I would always be on the look out for odd mice in the litters of Brokens, especially those strains which carry Agouti. unfortunately the ideal Mutation has not happened yet even though countless litters of spotties have been bred.


----------



## Seawatch Stud

Any number of "sports" or "flukes" are possible from breeding pied mice. The chances of produdcing a viable variety this way are small, and it's not a very scientific approach. I'm sure the font of all mousing knowledge would agree.


----------



## SarahC

I'll be back. said:


> I would always be on the look out for odd mice in the litters of Brokens, especially those strains which carry Agouti. unfortunately the ideal Mutation has not happened yet even though countless litters of spotties have been bred.


I was meaning with mice generally.I particularly desire a lemon mouse.They appear in show reports and the odd article in old magazines.I've spoken to one person who had some yellow(not lemon)mice that when bred together only produced sables and one current older club member who remembers seeing the lemons but there is no genetic knowledge or anything much about what produced them.I can't help myself but to mix and match a few in the hopes that a much coveted( by me),lemon mouse will materialise.Sorry for veering off topic slightly.Any predictions anyone on what lemon mice might have been made up of genetically ?Or of the possibilities of making mice properly yellow in appearance ?It's difficult to decide whether lack of genetic knowledge is inhibiting or liberating for me.What about the splashed that are the vital ingredient for these new tri's.Are they a product of careful scientific study or an accidental bi product of something?I'm just curious/interested.


----------



## Cait

Good question about 'lemon' mice - I've never heard of them before.
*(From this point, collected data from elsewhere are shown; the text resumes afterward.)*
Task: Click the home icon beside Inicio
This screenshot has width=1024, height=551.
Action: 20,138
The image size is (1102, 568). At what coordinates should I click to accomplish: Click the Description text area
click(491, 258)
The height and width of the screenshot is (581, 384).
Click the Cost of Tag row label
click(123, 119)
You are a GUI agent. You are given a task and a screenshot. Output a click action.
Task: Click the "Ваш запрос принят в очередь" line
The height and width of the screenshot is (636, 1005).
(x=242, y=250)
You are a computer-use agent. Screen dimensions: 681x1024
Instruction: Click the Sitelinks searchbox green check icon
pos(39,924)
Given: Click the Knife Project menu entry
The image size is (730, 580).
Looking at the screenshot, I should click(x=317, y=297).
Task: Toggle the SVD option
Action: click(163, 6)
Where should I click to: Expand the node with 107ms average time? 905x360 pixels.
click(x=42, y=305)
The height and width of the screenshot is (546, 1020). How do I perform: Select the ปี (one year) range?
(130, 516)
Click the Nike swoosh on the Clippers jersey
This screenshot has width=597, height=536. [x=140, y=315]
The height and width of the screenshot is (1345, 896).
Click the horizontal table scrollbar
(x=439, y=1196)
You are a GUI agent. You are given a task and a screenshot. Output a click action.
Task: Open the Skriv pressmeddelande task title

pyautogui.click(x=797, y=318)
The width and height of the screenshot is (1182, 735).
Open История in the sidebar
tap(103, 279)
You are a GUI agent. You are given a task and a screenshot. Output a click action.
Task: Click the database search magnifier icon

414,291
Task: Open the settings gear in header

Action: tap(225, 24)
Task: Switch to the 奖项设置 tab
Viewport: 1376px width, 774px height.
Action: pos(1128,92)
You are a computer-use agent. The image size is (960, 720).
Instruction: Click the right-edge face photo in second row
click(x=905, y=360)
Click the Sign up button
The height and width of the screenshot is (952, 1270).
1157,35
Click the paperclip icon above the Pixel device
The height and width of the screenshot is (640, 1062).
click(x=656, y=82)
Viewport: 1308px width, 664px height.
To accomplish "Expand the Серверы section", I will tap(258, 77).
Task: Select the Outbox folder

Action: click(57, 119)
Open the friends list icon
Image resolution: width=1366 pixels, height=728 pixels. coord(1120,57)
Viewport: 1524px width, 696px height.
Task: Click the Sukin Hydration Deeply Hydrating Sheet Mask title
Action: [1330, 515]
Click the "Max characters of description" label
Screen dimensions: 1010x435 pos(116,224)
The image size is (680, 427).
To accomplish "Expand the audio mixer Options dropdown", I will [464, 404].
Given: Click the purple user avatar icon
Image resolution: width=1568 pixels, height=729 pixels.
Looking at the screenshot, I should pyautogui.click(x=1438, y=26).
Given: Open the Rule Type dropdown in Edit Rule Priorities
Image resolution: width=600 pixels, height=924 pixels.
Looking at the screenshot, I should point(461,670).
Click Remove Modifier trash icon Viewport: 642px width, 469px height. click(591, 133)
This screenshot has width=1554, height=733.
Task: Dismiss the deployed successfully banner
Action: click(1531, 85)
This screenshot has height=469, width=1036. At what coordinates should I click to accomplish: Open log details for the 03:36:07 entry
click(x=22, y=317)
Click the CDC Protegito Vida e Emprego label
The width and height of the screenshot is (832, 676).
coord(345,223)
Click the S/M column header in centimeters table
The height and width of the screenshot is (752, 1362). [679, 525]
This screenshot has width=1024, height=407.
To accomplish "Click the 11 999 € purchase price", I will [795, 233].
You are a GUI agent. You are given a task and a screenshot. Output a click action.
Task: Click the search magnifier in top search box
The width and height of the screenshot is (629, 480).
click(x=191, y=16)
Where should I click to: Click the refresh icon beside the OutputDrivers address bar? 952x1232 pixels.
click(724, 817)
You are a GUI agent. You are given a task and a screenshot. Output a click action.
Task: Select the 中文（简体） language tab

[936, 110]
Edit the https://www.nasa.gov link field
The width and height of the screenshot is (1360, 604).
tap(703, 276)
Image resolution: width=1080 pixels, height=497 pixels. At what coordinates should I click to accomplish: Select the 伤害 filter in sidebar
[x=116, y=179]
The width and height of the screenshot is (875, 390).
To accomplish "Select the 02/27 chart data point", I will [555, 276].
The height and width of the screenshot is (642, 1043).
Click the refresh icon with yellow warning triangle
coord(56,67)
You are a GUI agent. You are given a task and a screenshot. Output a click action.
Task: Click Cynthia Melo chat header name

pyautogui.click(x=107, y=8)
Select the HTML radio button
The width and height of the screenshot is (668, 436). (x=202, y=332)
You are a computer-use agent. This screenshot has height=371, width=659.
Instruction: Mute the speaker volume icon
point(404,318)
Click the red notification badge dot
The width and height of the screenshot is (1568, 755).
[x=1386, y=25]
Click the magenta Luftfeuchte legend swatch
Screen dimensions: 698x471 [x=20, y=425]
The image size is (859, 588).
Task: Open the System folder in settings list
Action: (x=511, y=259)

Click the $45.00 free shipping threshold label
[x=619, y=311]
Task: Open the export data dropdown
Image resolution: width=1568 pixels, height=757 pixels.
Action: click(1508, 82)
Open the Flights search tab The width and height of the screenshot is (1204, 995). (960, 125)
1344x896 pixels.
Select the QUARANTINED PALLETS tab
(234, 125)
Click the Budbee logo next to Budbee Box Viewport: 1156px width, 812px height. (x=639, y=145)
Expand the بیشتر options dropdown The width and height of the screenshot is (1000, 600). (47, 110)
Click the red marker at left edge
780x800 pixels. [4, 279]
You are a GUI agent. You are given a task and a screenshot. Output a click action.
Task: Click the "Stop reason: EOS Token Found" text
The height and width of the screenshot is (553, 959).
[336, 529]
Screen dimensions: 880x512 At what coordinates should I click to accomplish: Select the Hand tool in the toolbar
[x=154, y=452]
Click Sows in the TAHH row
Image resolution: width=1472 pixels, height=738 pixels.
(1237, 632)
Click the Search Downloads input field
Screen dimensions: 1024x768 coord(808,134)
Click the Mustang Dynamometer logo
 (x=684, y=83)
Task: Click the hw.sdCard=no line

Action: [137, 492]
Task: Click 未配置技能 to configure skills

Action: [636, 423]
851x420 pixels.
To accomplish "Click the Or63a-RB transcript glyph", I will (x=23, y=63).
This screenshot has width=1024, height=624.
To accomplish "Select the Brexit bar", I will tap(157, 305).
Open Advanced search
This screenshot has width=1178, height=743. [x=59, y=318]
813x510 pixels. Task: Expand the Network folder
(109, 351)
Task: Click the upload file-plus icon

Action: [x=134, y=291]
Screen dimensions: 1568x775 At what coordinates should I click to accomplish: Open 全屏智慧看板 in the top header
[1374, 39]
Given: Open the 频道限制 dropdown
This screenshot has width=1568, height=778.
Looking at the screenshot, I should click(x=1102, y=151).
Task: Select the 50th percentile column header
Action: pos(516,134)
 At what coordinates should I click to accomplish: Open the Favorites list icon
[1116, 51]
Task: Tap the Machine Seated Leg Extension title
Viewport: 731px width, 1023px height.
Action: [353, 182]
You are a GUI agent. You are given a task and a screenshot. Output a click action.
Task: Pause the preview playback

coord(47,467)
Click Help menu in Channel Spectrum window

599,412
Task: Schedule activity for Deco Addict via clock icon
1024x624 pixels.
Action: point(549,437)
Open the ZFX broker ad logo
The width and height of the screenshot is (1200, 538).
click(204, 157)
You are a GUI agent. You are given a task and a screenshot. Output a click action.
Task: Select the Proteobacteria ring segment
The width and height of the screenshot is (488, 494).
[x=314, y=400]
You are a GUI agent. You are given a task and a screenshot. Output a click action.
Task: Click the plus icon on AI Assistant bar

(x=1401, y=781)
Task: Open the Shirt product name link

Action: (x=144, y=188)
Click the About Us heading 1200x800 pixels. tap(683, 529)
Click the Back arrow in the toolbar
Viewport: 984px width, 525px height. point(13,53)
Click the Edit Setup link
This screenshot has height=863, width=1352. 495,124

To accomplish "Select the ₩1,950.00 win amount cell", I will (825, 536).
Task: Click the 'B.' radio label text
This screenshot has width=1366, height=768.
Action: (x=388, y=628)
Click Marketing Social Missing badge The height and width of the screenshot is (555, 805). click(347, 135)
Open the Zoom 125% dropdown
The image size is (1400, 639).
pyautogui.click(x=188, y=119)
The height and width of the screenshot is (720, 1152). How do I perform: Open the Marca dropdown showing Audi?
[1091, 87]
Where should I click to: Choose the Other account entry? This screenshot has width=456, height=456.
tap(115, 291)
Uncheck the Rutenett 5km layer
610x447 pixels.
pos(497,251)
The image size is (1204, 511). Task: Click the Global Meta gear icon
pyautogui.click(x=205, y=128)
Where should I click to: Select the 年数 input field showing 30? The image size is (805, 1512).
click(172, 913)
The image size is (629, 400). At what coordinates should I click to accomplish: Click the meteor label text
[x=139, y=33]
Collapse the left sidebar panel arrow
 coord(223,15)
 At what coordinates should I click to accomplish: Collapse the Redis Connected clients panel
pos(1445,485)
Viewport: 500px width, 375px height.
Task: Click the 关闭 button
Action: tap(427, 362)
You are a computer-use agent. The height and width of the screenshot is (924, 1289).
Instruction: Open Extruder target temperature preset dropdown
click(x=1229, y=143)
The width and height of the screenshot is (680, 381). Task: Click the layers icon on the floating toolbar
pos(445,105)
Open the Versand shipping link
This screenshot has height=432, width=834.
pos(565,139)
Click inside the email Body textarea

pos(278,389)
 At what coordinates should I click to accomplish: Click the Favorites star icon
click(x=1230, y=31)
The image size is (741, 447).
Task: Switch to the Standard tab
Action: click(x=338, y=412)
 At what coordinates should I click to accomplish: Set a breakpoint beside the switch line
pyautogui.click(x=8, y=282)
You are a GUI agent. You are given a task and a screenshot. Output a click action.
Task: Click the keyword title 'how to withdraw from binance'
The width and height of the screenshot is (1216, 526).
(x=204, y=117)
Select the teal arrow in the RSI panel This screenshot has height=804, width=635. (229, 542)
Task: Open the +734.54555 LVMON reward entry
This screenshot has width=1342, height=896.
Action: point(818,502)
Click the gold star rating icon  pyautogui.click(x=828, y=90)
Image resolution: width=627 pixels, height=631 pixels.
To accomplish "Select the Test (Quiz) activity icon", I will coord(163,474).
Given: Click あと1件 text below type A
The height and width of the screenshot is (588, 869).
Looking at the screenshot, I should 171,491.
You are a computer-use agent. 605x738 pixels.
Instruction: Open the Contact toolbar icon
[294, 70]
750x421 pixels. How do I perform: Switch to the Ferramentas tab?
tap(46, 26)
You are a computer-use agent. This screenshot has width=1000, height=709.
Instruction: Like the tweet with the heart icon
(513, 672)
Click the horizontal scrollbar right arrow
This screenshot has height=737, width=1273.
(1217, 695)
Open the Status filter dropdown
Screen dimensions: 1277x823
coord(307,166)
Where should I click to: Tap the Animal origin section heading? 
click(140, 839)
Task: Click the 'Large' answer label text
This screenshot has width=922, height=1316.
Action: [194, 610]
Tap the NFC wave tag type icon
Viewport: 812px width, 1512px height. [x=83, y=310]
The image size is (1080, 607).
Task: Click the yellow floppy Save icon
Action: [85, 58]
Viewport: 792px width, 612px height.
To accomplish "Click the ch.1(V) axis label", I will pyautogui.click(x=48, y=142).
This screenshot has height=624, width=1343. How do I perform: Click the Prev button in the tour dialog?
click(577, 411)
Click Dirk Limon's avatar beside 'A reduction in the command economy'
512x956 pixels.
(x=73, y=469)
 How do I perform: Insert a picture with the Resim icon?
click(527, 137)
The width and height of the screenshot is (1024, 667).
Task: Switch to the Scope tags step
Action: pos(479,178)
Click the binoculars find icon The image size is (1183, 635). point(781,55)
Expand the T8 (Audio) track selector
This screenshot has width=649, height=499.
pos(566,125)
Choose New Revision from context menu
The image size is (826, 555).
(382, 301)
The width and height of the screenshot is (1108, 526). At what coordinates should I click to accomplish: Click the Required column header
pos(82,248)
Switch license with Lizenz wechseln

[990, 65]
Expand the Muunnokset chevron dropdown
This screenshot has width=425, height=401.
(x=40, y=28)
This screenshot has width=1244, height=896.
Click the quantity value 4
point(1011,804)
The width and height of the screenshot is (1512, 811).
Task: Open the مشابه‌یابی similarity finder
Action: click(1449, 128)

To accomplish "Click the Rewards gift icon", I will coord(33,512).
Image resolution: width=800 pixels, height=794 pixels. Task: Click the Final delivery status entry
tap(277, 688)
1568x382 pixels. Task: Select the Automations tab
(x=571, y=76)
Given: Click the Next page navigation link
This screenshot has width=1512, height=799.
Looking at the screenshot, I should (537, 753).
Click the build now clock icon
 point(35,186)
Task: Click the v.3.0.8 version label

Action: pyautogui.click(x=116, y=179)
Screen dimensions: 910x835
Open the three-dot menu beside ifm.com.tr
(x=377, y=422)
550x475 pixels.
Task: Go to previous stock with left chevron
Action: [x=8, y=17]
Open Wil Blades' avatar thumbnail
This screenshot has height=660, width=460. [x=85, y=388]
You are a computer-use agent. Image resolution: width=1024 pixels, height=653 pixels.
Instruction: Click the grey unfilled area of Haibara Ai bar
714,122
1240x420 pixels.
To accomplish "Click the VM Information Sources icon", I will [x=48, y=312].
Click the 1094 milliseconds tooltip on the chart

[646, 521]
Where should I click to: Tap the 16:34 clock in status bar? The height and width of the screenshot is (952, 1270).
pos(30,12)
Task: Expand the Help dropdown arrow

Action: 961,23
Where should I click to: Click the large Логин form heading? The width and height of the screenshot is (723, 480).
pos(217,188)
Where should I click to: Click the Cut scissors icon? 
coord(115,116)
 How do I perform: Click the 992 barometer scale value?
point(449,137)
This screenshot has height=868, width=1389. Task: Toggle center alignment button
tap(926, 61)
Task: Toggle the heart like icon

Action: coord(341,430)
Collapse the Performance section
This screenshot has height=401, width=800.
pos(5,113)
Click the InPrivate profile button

Were they self mice? If so I suppose a chinchillated red or fawn would be the closest I can think of, though usually these are 'cream' rather than yellow. Maybe the American recessive yellow would be a way to make them, though of course the UK lemons can't have been this.


----------



## Seawatch Stud

I think Cait is right (again!!) Recessive yellow bred to chin should theoretically do it. Our dom yellow will only reduce to a kind of apricot colour.


----------



## Cait

Seawatch Stud said:


> I think Cait is right (again!!)


Did it pain you to say that Phil? :lol:


----------



## Seawatch Stud

It does become a little repetitive. Cant you say something I can sneer at? It's not in my nature to agree with people all the time!


----------



## Cait

I'm sure I'll do something stupid soon enough...


----------



## Wight Isle Stud

I did see the pink eyed and black eyed golds in Satin , from memory the black eyed gold had amazing chocolate underfur when blown apart. The pink eyed golds were certainly a lovely lemon colour. Have to ask Tony what happened to them. (it is in Tonys book that the NMC failed to standardise these mice as they had no non satin equivalent)


----------



## SarahC

I have tried this method,it's why I keep chins and why I have some very pretty pink eyed creams,but still no lemon.They remain a pale delicate colour even when selecting the deepest coloured mice to breed from.I have tried with reds and I have tried with argente as well as fawn.I have trawled archive material.I think they originated mainly in the era that mice had a value to labs and many were mass produced for selling to these places,hence no genetic info.Another enigma.


----------



## SarahC

would the undercolour suggest sable in those particular mice?Which from what I gather don't breed true,just reverting to sable?


----------



## WillowDragon

I asked Tony if he had any pictures of the original satins, sadly he doesn't but said Eric Jukes might... I need to give him a nudge again about looking for me


----------



## Cait

Ah if they had a different undercolour then they can't have been a self, that is interesting. How would you describe the colour Gary? That might help to wok out what the mice were. Sorry if this is hijacking the tricolour theme


----------



## Seawatch Stud

The B.E golden had a blue undercolour (like an argente), the P.E golden had a deep chocolate undercolour. Tony suggests that they were not only "new" but different from each other. In other words the P.E golden was NOT a dilute version of the B.E golden. The NMC exec refused to grant them a standard because there was no equivalent in normal coated mice. Tony described the colour as like "gold lame" so think of Liberace's cape!


----------



## Cait

Were they ticked?


----------



## Seawatch Stud

I don't think they were ticked. Tony said they not only carried the satin gene, but also what the MRC Harwell referred to as "beige" and "pearl" genes which do not occur within the fancy. You would have to get hold of either/both those genes to recreate the "gold lame" effect. I don't know how easy it is to access lab stock these days, but I bet it's difficult and includes reams of paperwork.


----------



## Cait

I don't know about beige but Sarah (C) has pearls. I suppose it depends what beige was genetically. The reason I asked if they were ticked is because mice with undercolours are usually ticked e.g. argente, agouti, cinnamon etc.


----------



## Seawatch Stud

I still don't think they were ticked, though I understand why you would think that. I also don't think the labs "pearl" or "beige" genes were the same as we have in the fancy.


----------



## Cait

Has anyone on the forum obtained mice from labs recently (last 10 years, say) and how did they go about it if so? It would be interesting to see what else we might gain if it were available. I know the Jackson Laboratories in the USA sell mice but I would think you have to be a research institution to purchase them.


----------



## Matt Haslam

MouseBreeder said:


> Has anyone on the forum obtained mice from labs recently (last 10 years, say) and how did they go about it if so? It would be interesting to see what else we might gain if it were available. I know the Jackson Laboratories in the USA sell mice but I would think you have to be a research institution to purchase them.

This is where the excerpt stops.